╭─ Data

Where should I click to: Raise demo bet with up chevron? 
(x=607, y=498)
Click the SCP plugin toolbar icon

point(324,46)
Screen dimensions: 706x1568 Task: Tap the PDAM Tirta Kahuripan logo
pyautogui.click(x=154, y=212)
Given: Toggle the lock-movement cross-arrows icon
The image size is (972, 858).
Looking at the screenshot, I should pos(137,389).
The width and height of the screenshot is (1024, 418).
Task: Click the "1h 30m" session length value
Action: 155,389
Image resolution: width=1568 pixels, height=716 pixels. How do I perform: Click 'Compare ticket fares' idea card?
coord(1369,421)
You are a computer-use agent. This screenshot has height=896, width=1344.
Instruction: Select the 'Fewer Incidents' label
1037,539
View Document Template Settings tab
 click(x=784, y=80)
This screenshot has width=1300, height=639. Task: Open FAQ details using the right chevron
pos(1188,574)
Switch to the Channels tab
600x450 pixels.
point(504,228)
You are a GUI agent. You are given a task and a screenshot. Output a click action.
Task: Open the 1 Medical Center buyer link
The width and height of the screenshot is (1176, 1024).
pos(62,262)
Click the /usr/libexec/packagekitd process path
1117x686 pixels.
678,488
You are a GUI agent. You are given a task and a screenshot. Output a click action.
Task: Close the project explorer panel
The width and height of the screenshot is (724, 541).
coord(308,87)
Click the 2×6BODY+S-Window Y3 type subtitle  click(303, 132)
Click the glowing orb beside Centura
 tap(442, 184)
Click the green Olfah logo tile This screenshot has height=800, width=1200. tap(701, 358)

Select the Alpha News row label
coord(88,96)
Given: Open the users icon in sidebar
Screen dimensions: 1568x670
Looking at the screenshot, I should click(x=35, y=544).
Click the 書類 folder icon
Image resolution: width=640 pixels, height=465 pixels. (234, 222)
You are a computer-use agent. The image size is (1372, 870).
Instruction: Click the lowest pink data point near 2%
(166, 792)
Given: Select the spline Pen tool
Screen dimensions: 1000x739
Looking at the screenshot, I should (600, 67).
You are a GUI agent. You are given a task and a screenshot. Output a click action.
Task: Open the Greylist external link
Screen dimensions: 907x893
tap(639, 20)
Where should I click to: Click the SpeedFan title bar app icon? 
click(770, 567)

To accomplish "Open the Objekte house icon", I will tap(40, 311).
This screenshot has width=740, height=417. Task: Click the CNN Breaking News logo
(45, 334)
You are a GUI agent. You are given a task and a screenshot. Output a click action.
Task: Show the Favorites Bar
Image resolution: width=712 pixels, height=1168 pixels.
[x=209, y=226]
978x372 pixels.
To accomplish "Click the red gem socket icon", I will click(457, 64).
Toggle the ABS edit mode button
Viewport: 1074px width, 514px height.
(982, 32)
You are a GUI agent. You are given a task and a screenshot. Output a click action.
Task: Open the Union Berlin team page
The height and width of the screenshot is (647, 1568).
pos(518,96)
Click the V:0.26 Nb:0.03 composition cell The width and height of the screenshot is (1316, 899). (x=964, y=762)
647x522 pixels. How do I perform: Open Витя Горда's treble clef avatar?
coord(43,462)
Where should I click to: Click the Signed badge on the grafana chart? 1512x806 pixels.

╰─

▸ Exercise
In the entries above, some lines hold the string "link". Copy each of them.

▸ Final answer
Task: Open the 1 Medical Center buyer link
Task: Open the Greylist external link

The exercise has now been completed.